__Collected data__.
-- -- --

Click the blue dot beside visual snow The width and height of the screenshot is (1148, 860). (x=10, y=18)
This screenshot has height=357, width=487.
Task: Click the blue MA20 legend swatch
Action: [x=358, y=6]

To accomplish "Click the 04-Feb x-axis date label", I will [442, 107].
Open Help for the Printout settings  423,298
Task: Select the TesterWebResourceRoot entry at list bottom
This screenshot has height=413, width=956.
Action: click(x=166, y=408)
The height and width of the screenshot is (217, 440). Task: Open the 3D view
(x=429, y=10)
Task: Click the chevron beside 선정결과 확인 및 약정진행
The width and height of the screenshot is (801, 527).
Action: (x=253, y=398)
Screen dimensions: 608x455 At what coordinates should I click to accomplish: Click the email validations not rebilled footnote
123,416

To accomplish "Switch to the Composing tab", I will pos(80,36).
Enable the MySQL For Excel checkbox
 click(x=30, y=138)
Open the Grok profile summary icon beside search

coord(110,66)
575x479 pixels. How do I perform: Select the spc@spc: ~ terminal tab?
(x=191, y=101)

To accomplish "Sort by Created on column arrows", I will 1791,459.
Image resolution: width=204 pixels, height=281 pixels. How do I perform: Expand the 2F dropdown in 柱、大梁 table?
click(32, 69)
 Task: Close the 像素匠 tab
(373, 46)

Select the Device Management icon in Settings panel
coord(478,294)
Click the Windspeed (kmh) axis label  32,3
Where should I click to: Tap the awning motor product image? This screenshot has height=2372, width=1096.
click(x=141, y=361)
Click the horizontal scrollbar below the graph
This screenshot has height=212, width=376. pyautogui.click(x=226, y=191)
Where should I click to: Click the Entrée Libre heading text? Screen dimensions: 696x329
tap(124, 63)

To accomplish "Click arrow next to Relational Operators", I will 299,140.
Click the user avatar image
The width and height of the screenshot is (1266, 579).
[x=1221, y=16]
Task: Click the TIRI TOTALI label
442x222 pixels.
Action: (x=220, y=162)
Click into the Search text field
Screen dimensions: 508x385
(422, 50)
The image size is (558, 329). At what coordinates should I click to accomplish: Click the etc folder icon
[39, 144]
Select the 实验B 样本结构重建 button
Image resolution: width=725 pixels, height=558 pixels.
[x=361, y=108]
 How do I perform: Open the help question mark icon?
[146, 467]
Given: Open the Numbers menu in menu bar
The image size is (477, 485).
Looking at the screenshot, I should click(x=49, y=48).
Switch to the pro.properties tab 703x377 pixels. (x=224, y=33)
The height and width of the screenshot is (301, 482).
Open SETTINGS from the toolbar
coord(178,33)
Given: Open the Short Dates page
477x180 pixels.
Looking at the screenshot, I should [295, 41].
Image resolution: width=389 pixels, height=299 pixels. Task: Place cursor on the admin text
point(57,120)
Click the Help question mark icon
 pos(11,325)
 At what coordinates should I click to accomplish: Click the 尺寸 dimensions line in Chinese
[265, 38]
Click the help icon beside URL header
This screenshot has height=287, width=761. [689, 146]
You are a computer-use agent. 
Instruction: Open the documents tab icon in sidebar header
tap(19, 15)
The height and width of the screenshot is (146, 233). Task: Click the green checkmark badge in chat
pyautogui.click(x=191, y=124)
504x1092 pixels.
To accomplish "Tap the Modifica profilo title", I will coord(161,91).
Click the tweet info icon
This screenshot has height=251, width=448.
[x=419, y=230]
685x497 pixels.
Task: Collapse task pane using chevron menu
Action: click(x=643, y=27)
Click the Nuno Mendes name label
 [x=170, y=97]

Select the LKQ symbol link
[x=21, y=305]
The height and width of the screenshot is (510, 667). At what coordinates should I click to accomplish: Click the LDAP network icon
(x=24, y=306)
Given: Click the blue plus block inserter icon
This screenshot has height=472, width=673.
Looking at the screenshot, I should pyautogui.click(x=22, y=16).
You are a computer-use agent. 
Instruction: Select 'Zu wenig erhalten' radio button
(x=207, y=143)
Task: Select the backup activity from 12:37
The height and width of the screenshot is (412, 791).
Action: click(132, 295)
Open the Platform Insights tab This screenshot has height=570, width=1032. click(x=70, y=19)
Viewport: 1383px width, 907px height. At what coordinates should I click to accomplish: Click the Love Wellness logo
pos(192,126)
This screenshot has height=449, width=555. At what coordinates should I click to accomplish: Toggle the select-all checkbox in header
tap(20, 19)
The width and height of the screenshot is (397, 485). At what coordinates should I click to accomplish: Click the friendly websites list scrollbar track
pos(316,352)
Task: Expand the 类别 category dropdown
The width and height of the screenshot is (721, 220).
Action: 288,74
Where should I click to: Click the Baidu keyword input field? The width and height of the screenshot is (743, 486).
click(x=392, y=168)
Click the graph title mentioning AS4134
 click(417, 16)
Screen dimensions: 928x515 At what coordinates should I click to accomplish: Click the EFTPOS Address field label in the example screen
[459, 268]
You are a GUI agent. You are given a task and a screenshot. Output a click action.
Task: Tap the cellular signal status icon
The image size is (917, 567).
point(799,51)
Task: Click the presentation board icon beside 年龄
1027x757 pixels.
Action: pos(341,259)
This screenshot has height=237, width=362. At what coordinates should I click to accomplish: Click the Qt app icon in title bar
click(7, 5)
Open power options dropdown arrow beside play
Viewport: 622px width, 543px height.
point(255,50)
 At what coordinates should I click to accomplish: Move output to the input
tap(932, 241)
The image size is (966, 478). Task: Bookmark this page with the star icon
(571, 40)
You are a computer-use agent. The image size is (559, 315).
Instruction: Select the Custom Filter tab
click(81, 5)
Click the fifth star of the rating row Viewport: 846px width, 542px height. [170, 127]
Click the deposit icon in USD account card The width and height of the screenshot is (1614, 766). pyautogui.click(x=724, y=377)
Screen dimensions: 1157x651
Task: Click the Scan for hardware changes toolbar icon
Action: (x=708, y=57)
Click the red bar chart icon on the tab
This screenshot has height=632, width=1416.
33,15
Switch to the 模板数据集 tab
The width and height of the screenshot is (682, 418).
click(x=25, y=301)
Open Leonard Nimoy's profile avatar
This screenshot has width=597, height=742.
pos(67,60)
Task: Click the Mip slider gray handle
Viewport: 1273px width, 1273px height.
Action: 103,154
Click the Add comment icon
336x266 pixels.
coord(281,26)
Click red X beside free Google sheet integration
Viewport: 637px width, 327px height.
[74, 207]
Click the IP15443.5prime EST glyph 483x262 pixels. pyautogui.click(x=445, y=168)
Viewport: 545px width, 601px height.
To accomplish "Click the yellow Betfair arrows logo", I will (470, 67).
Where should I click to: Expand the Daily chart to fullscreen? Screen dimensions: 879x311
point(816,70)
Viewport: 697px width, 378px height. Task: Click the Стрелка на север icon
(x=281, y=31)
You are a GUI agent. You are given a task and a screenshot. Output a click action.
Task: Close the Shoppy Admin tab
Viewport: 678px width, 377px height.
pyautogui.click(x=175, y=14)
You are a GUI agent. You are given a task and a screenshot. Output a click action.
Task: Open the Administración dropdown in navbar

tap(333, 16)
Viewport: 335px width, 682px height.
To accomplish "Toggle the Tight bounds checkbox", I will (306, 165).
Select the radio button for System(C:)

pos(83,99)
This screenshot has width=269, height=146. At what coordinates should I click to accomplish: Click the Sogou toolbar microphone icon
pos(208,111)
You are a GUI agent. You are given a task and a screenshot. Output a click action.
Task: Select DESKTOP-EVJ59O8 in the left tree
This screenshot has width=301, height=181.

-- -- --

__BRIEF__. Exactly as written above, please repeat the entries.

__REPLY__.
Click the blue dot beside visual snow The width and height of the screenshot is (1148, 860). (x=10, y=18)
This screenshot has height=357, width=487.
Task: Click the blue MA20 legend swatch
Action: [x=358, y=6]

To accomplish "Click the 04-Feb x-axis date label", I will [442, 107].
Open Help for the Printout settings  423,298
Task: Select the TesterWebResourceRoot entry at list bottom
This screenshot has height=413, width=956.
Action: click(x=166, y=408)
The height and width of the screenshot is (217, 440). Task: Open the 3D view
(x=429, y=10)
Task: Click the chevron beside 선정결과 확인 및 약정진행
The width and height of the screenshot is (801, 527).
Action: (x=253, y=398)
Screen dimensions: 608x455 At what coordinates should I click to accomplish: Click the email validations not rebilled footnote
123,416

To accomplish "Switch to the Composing tab", I will pos(80,36).
Enable the MySQL For Excel checkbox
 click(x=30, y=138)
Open the Grok profile summary icon beside search

coord(110,66)
575x479 pixels. How do I perform: Select the spc@spc: ~ terminal tab?
(x=191, y=101)

To accomplish "Sort by Created on column arrows", I will 1791,459.
Image resolution: width=204 pixels, height=281 pixels. How do I perform: Expand the 2F dropdown in 柱、大梁 table?
click(32, 69)
 Task: Close the 像素匠 tab
(373, 46)

Select the Device Management icon in Settings panel
coord(478,294)
Click the Windspeed (kmh) axis label  32,3
Where should I click to: Tap the awning motor product image? This screenshot has height=2372, width=1096.
click(x=141, y=361)
Click the horizontal scrollbar below the graph
This screenshot has height=212, width=376. pyautogui.click(x=226, y=191)
Where should I click to: Click the Entrée Libre heading text? Screen dimensions: 696x329
tap(124, 63)

To accomplish "Click arrow next to Relational Operators", I will 299,140.
Click the user avatar image
The width and height of the screenshot is (1266, 579).
[x=1221, y=16]
Task: Click the TIRI TOTALI label
442x222 pixels.
Action: (x=220, y=162)
Click into the Search text field
Screen dimensions: 508x385
(422, 50)
The image size is (558, 329). At what coordinates should I click to accomplish: Click the etc folder icon
[39, 144]
Select the 实验B 样本结构重建 button
Image resolution: width=725 pixels, height=558 pixels.
[x=361, y=108]
 How do I perform: Open the help question mark icon?
[146, 467]
Given: Open the Numbers menu in menu bar
The image size is (477, 485).
Looking at the screenshot, I should click(x=49, y=48).
Switch to the pro.properties tab 703x377 pixels. (x=224, y=33)
The height and width of the screenshot is (301, 482).
Open SETTINGS from the toolbar
coord(178,33)
Given: Open the Short Dates page
477x180 pixels.
Looking at the screenshot, I should [295, 41].
Image resolution: width=389 pixels, height=299 pixels. Task: Place cursor on the admin text
point(57,120)
Click the Help question mark icon
 pos(11,325)
 At what coordinates should I click to accomplish: Click the 尺寸 dimensions line in Chinese
[265, 38]
Click the help icon beside URL header
This screenshot has height=287, width=761. [689, 146]
You are a computer-use agent. 
Instruction: Open the documents tab icon in sidebar header
tap(19, 15)
The height and width of the screenshot is (146, 233). Task: Click the green checkmark badge in chat
pyautogui.click(x=191, y=124)
504x1092 pixels.
To accomplish "Tap the Modifica profilo title", I will coord(161,91).
Click the tweet info icon
This screenshot has height=251, width=448.
[x=419, y=230]
685x497 pixels.
Task: Collapse task pane using chevron menu
Action: click(x=643, y=27)
Click the Nuno Mendes name label
 [x=170, y=97]

Select the LKQ symbol link
[x=21, y=305]
The height and width of the screenshot is (510, 667). At what coordinates should I click to accomplish: Click the LDAP network icon
(x=24, y=306)
Given: Click the blue plus block inserter icon
This screenshot has height=472, width=673.
Looking at the screenshot, I should pyautogui.click(x=22, y=16).
You are a computer-use agent. 
Instruction: Select 'Zu wenig erhalten' radio button
(x=207, y=143)
Task: Select the backup activity from 12:37
The height and width of the screenshot is (412, 791).
Action: click(132, 295)
Open the Platform Insights tab This screenshot has height=570, width=1032. click(x=70, y=19)
Viewport: 1383px width, 907px height. At what coordinates should I click to accomplish: Click the Love Wellness logo
pos(192,126)
This screenshot has height=449, width=555. At what coordinates should I click to accomplish: Toggle the select-all checkbox in header
tap(20, 19)
The width and height of the screenshot is (397, 485). At what coordinates should I click to accomplish: Click the friendly websites list scrollbar track
pos(316,352)
Task: Expand the 类别 category dropdown
The width and height of the screenshot is (721, 220).
Action: 288,74
Where should I click to: Click the Baidu keyword input field? The width and height of the screenshot is (743, 486).
click(x=392, y=168)
Click the graph title mentioning AS4134
 click(417, 16)
Screen dimensions: 928x515 At what coordinates should I click to accomplish: Click the EFTPOS Address field label in the example screen
[459, 268]
You are a GUI agent. You are given a task and a screenshot. Output a click action.
Task: Tap the cellular signal status icon
The image size is (917, 567).
point(799,51)
Task: Click the presentation board icon beside 年龄
1027x757 pixels.
Action: pos(341,259)
This screenshot has height=237, width=362. At what coordinates should I click to accomplish: Click the Qt app icon in title bar
click(7, 5)
Open power options dropdown arrow beside play
Viewport: 622px width, 543px height.
point(255,50)
 At what coordinates should I click to accomplish: Move output to the input
tap(932, 241)
The image size is (966, 478). Task: Bookmark this page with the star icon
(571, 40)
You are a computer-use agent. The image size is (559, 315).
Instruction: Select the Custom Filter tab
click(81, 5)
Click the fifth star of the rating row Viewport: 846px width, 542px height. [170, 127]
Click the deposit icon in USD account card The width and height of the screenshot is (1614, 766). pyautogui.click(x=724, y=377)
Screen dimensions: 1157x651
Task: Click the Scan for hardware changes toolbar icon
Action: (x=708, y=57)
Click the red bar chart icon on the tab
This screenshot has height=632, width=1416.
33,15
Switch to the 模板数据集 tab
The width and height of the screenshot is (682, 418).
click(x=25, y=301)
Open Leonard Nimoy's profile avatar
This screenshot has width=597, height=742.
pos(67,60)
Task: Click the Mip slider gray handle
Viewport: 1273px width, 1273px height.
Action: 103,154
Click the Add comment icon
336x266 pixels.
coord(281,26)
Click red X beside free Google sheet integration
Viewport: 637px width, 327px height.
[74, 207]
Click the IP15443.5prime EST glyph 483x262 pixels. pyautogui.click(x=445, y=168)
Viewport: 545px width, 601px height.
To accomplish "Click the yellow Betfair arrows logo", I will (470, 67).
Where should I click to: Expand the Daily chart to fullscreen? Screen dimensions: 879x311
point(816,70)
Viewport: 697px width, 378px height. Task: Click the Стрелка на север icon
(x=281, y=31)
You are a GUI agent. You are given a task and a screenshot. Output a click action.
Task: Close the Shoppy Admin tab
Viewport: 678px width, 377px height.
pyautogui.click(x=175, y=14)
You are a GUI agent. You are given a task and a screenshot. Output a click action.
Task: Open the Administración dropdown in navbar

tap(333, 16)
Viewport: 335px width, 682px height.
To accomplish "Toggle the Tight bounds checkbox", I will (306, 165).
Select the radio button for System(C:)

pos(83,99)
This screenshot has width=269, height=146. At what coordinates should I click to accomplish: Click the Sogou toolbar microphone icon
pos(208,111)
You are a GUI agent. You are given a task and a screenshot. Output a click action.
Task: Select DESKTOP-EVJ59O8 in the left tree
This screenshot has width=301, height=181.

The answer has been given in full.